#### DATA IN THIS EXERCISE ####

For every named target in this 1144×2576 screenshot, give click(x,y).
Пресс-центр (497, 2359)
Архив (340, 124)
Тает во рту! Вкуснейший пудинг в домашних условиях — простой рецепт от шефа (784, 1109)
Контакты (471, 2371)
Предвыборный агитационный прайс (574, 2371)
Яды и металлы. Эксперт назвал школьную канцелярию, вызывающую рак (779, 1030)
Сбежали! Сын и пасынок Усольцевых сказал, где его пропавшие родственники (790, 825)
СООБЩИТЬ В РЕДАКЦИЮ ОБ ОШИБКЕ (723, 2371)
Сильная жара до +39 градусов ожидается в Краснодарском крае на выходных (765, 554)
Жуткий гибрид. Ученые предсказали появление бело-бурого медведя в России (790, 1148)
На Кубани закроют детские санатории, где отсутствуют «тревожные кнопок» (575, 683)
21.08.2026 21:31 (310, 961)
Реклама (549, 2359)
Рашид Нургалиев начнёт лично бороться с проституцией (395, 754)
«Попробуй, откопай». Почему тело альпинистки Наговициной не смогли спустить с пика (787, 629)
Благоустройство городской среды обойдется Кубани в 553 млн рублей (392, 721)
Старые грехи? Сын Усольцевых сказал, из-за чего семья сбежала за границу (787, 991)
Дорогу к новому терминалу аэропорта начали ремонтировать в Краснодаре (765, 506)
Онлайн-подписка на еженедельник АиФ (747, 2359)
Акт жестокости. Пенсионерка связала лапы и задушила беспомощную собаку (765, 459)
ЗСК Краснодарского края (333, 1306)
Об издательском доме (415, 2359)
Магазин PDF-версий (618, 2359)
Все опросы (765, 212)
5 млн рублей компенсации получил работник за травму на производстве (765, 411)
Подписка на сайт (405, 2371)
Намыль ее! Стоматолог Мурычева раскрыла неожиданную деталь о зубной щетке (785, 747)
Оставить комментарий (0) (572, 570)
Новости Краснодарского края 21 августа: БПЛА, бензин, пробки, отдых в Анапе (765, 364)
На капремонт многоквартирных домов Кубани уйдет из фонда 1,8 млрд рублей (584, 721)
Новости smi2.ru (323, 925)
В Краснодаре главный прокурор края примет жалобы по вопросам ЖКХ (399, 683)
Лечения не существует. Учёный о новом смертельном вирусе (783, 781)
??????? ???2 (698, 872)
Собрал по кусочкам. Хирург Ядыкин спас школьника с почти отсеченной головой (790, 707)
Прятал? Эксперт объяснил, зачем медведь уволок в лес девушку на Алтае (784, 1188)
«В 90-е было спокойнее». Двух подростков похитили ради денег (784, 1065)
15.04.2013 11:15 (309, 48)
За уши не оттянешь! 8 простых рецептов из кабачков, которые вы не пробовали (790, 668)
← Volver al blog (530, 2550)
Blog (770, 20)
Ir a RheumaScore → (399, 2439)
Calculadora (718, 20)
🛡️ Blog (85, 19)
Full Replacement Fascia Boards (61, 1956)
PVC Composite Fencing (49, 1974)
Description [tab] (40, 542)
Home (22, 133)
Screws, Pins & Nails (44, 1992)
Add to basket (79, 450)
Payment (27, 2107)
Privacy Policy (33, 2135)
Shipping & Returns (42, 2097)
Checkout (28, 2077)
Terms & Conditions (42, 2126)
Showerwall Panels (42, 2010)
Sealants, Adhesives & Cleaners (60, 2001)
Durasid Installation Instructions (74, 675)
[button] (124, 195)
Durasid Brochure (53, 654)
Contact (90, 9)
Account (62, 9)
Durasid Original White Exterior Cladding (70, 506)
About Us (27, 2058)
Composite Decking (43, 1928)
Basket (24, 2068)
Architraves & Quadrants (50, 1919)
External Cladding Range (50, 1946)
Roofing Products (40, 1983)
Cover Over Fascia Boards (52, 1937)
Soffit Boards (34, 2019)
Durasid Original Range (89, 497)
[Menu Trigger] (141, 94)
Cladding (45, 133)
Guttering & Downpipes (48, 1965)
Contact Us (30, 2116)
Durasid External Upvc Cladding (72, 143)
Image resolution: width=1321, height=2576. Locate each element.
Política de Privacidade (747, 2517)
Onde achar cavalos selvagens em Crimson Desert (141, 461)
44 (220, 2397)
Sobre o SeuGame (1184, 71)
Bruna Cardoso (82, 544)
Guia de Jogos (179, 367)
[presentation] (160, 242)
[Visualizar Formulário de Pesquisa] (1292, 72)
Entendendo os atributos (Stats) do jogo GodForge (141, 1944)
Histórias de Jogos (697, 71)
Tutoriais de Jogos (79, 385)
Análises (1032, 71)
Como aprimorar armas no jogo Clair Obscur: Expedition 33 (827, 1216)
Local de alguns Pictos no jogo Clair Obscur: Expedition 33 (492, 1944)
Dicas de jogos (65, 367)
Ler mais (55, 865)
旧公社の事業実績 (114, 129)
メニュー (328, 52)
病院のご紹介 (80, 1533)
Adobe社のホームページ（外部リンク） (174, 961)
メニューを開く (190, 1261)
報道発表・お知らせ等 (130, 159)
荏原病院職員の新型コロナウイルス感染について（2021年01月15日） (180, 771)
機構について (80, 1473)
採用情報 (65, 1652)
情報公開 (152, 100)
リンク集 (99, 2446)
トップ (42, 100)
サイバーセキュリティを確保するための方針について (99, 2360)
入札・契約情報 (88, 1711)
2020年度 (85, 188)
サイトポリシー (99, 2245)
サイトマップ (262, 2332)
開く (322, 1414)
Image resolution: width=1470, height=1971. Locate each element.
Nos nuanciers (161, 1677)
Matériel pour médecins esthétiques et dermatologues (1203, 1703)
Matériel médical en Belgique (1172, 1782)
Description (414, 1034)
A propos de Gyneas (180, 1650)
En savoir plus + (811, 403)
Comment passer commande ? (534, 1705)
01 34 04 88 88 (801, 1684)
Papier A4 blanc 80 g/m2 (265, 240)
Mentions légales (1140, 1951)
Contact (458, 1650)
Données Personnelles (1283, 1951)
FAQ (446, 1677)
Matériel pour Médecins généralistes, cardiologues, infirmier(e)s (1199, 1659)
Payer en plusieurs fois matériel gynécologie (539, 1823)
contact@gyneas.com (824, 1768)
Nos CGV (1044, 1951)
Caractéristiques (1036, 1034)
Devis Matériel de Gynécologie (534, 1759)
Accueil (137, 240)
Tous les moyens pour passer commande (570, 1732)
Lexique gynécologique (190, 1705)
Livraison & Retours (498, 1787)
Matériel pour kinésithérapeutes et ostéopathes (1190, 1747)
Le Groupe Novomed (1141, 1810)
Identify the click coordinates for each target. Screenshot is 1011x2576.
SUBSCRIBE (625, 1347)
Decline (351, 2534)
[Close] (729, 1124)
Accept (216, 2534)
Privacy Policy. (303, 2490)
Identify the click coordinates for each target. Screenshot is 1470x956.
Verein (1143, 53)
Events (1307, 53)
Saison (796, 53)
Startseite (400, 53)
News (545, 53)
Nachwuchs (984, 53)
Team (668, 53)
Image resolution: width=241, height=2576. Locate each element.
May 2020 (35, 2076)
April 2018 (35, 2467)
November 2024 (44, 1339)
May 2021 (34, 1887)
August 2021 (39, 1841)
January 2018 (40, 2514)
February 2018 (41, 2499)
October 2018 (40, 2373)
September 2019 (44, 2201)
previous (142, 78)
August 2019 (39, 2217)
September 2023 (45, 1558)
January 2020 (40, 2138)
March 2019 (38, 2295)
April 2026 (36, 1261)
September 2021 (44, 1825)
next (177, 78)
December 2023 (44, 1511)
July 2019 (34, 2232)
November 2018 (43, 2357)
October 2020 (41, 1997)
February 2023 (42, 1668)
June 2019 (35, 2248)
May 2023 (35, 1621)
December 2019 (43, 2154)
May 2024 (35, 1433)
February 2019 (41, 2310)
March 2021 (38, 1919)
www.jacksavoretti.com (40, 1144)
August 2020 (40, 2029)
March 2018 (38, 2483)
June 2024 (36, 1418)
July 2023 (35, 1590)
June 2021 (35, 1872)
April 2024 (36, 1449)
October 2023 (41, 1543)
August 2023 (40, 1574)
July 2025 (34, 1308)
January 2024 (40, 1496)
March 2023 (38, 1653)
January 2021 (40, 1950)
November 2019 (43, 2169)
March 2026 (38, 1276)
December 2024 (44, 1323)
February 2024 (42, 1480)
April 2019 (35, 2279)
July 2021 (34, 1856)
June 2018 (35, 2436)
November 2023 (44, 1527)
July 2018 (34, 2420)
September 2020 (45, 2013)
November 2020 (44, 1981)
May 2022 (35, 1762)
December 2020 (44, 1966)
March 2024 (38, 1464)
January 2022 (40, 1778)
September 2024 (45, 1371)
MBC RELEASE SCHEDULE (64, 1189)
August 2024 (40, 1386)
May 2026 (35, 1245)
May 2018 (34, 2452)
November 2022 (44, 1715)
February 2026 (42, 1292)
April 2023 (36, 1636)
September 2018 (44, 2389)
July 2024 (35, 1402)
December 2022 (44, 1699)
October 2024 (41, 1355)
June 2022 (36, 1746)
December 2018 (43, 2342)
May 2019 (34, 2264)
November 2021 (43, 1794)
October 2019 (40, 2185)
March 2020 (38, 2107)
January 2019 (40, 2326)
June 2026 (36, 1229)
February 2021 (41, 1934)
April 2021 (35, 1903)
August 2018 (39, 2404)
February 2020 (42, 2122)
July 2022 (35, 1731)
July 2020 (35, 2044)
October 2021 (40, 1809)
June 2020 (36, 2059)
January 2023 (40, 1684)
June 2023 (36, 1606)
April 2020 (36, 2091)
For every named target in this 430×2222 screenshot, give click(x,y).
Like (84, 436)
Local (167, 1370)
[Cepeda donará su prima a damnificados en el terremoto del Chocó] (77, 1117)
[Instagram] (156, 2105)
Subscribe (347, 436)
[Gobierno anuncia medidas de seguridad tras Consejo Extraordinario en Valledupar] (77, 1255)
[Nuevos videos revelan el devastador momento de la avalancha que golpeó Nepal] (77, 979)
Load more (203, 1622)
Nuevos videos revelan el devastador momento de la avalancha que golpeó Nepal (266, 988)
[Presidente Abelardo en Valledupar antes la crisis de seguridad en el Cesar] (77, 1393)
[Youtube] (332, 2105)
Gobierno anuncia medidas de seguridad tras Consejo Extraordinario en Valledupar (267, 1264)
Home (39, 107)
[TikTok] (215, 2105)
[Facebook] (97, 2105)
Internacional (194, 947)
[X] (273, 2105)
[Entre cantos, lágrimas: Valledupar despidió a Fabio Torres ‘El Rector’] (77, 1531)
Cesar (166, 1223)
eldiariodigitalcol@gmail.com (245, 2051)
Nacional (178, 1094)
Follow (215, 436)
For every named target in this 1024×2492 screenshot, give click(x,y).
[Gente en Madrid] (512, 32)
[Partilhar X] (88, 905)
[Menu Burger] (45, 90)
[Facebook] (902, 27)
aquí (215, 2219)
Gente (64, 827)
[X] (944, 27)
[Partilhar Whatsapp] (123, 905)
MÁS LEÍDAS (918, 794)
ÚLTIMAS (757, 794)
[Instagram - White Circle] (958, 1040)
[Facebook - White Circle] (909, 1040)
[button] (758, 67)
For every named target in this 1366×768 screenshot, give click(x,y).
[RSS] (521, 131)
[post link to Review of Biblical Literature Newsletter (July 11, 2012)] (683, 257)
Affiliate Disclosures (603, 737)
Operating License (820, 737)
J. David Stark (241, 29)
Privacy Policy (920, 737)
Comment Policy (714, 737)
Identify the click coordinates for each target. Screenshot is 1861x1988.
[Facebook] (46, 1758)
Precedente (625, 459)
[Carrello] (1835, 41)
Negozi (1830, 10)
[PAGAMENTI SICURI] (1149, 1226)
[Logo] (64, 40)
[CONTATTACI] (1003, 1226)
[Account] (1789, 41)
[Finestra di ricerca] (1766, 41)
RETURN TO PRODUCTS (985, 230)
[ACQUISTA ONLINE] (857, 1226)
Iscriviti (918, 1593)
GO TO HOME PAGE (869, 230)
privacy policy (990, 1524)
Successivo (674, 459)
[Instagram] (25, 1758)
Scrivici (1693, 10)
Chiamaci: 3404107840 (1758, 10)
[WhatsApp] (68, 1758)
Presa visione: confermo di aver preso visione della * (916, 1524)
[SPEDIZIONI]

####

EXERCISE PROMPT: From the opening line of the data above through the line that contains "Предвыборный агитационный прайс (574, 2371)", please print each line as it stands and only those lines.

EXPECTED ANSWER:
For every named target in this 1144×2576 screenshot, give click(x,y).
Пресс-центр (497, 2359)
Архив (340, 124)
Тает во рту! Вкуснейший пудинг в домашних условиях — простой рецепт от шефа (784, 1109)
Контакты (471, 2371)
Предвыборный агитационный прайс (574, 2371)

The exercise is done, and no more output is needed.